Indian Journal of Marine Sciences Vol. 38(3), September 2009, pp. 324-331
Vision based distance measurement system using single laser pointer design for underwater vehicle Muljowidodo K1, Mochammad A Rasyid2, SaptoAdi N2 & Agus Budiyono3* 1
Mechanical Engineering Program, Mechanical Engineering and Aeronautics Faculty, InstitutTeknologi Bandung (ITB) Ganesha 10, Bandung, West Java, Indonesia [E-mail:
[email protected]] 2 Center for Unmanned System Studies (CentrUMS), InstitutTeknologi Bandung (ITB), Ganesha 10, Bandung, West Java, Indonesia [E-mail:
[email protected],
[email protected]] 3 Corresponding Author, Department of Aerospace Information, Smart Robot Center, Konkuk University 1 Hwayang-Dong, Seoul 143-701, Korea [E-mail:
[email protected]] Received 26 July 2009, revised 11 September 2009 As part of a continuous research and development of underwater robotics technology at ITB, a vision- based distance measurement system for an Unmanned Underwater vehicle (UUV) has been designed. The proposed system can be used to predict horizontal distance between underwater vehicle and wall in front of vehicle. At the same time, it can be used to predict vertical distance between vehicle and the surface below it as well. A camera and a single laser pointer are used to obtain data needed by our algorithm. The vision-based navigation consists of two main processes which are the detection of a laser spot using image processing and the calculation of the distance based on laser spot position on the image. [Keywords: Vision Based, Image Processing, Laser Spot]

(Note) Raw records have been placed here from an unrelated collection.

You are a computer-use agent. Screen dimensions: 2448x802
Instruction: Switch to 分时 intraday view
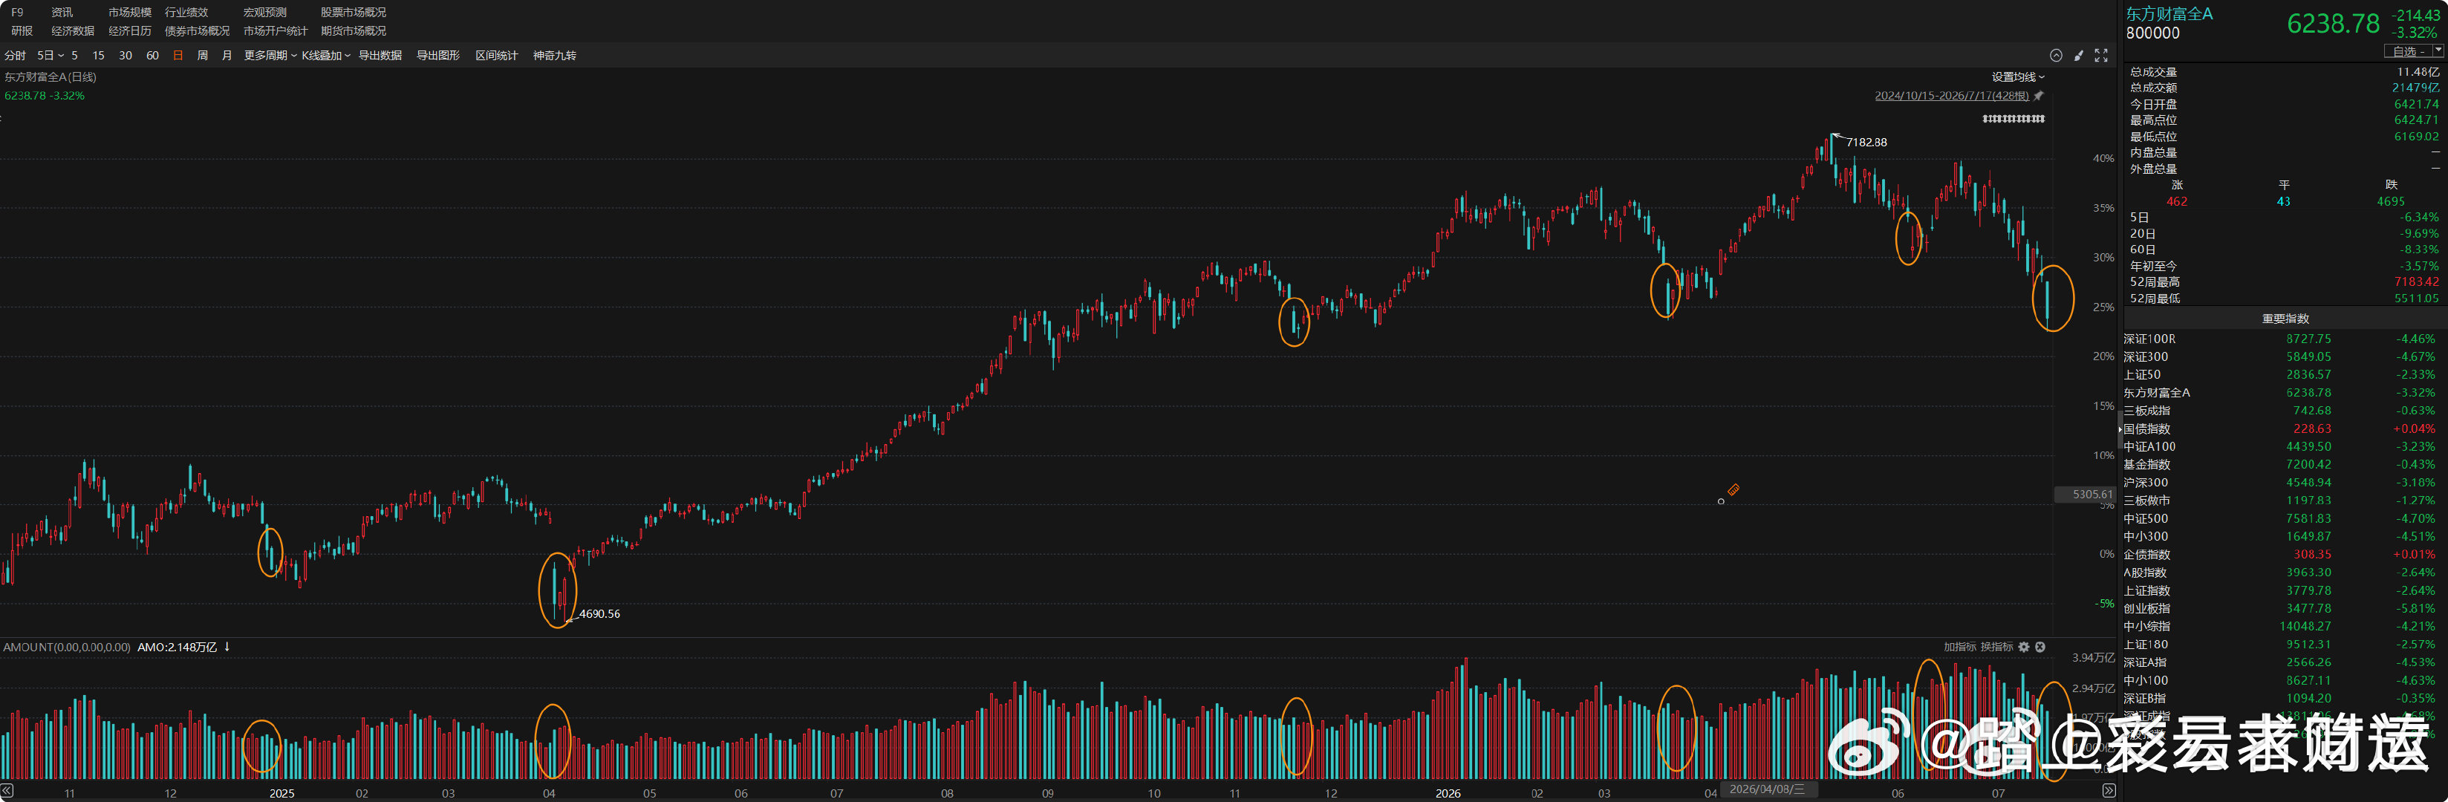coord(15,56)
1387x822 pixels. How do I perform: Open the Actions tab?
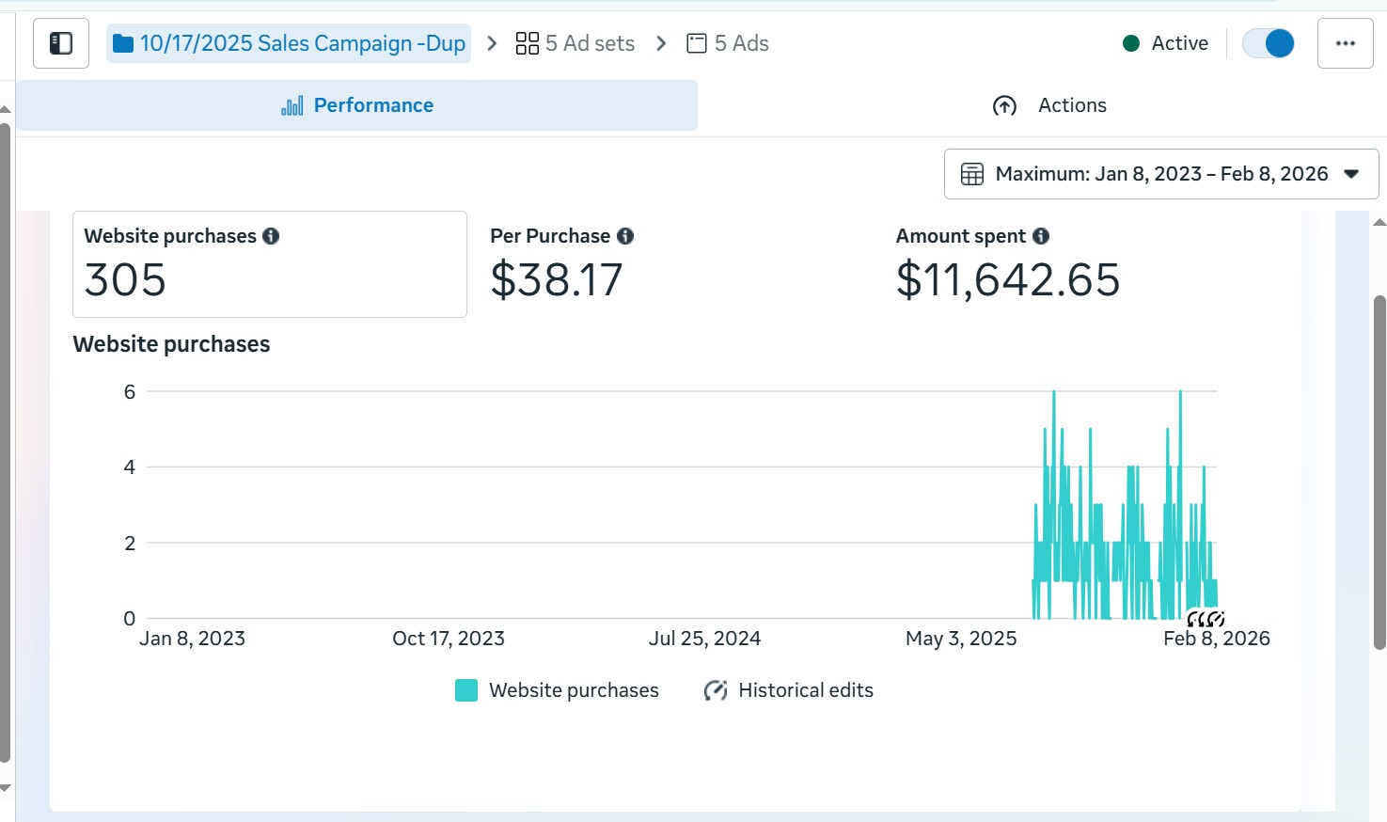point(1050,105)
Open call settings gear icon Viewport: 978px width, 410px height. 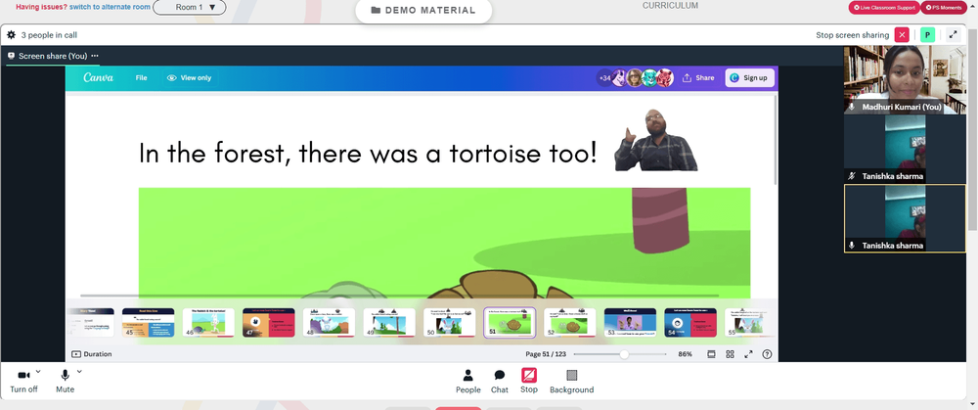pos(11,35)
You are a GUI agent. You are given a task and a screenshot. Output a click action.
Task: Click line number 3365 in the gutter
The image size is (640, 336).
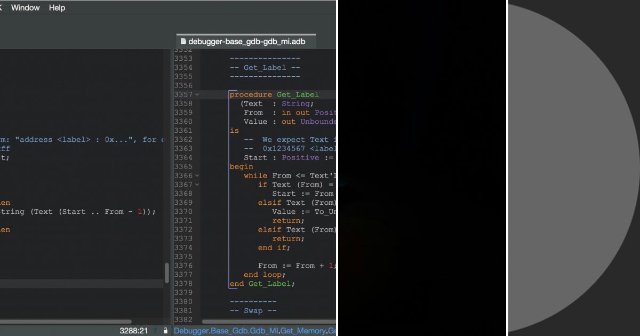point(183,166)
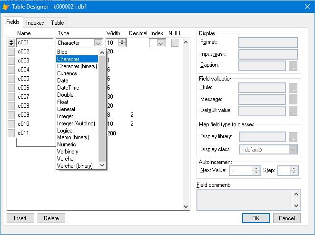Viewport: 315px width, 235px height.
Task: Click the row mover handle for field c001
Action: click(x=11, y=42)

Introduction Design and development of several UUV prototypes have been conducted elsewhere1. Vision based navigation has been investigated and an approach by using single laser pointer is presented in this paper. UUV is usually equipped with camera as the “eye” of the operator. On other hand, camera supported by computer vision can also give some important information. In this paper it is proposed the design of system and algorithm to be used for calculating horizontal and vertical distance between an object and camera. Beside the camera, a laser pointer is used for the setup. It is assumed that a standard computer is used for image processing and data calculation. Typical underwater vehicle platform installed with camera and laser pointer is depicted in Fig. 1. There are two major works in designing this distance measurement system. First is obtaining a real time image processing algorithm needed for laser spot/mark detection. Second is finding a scaling factor or formula that convert the object position (pixels) on
the image into real world position (meters). The paper comprises the relevant aspects of image processing requirement, image processing algorithm, camera mounting, laser pointer mounting, detail calculation of distance measurement and the experimental results.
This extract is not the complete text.